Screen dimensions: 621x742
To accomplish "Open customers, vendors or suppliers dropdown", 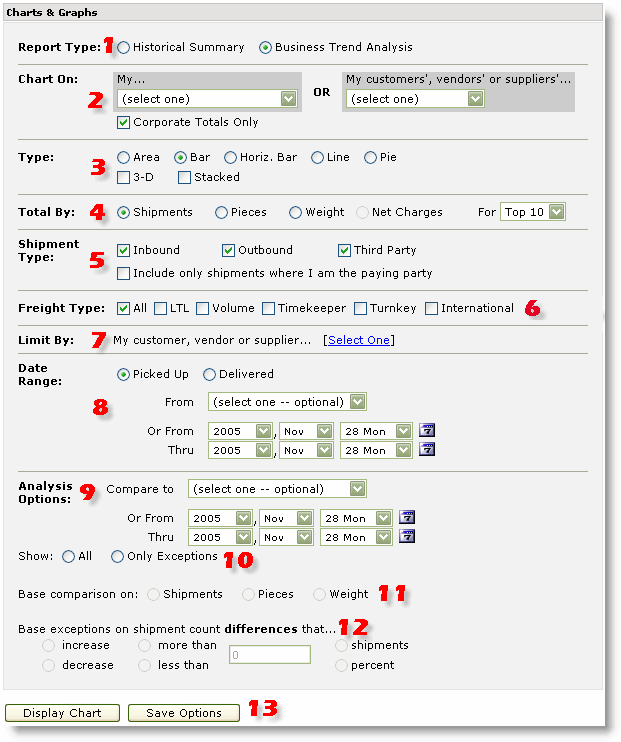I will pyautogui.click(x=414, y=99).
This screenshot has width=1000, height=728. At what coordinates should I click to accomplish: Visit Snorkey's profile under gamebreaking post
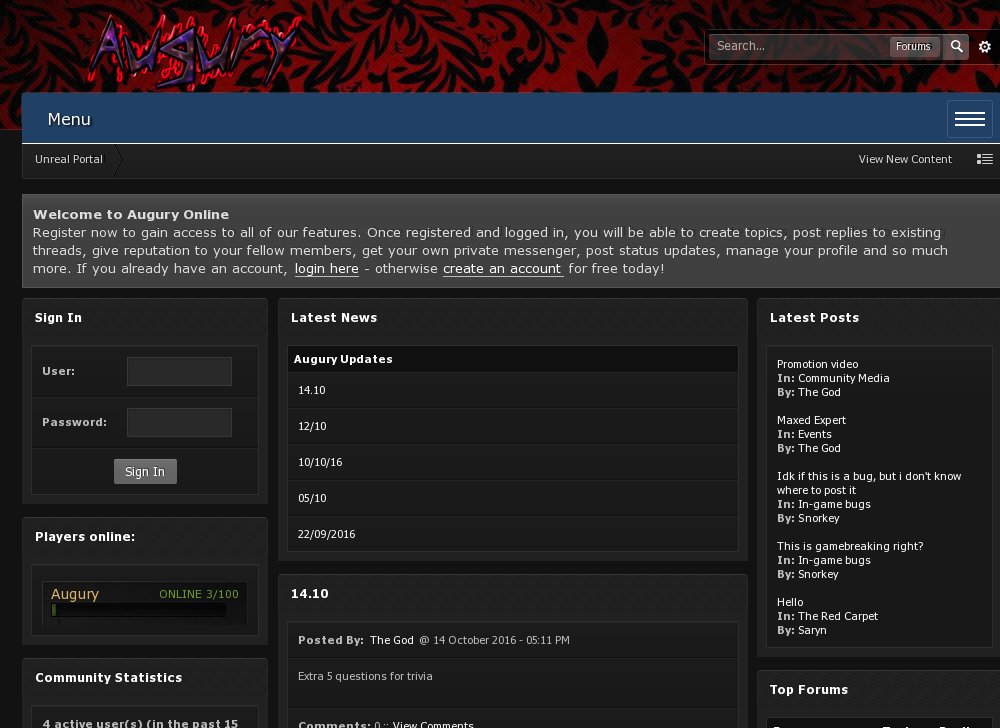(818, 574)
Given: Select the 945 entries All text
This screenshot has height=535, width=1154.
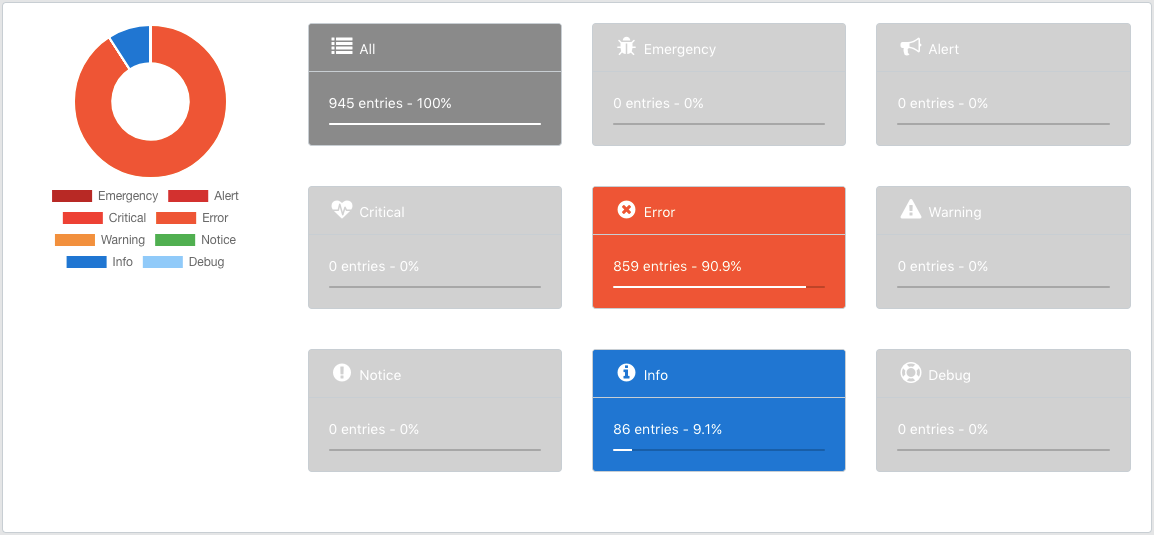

• Your goal:
Nothing but the lines from the one holding "This screenshot has width=1000, height=728." through the last line of the listing should appear in the answer, copied exactly and without pictures.

• Exercise solution:
This screenshot has width=1000, height=728. At what coordinates should I click to accomplish: Visit Snorkey's profile under gamebreaking post
(818, 574)
Given: Select the 945 entries All text
This screenshot has height=535, width=1154.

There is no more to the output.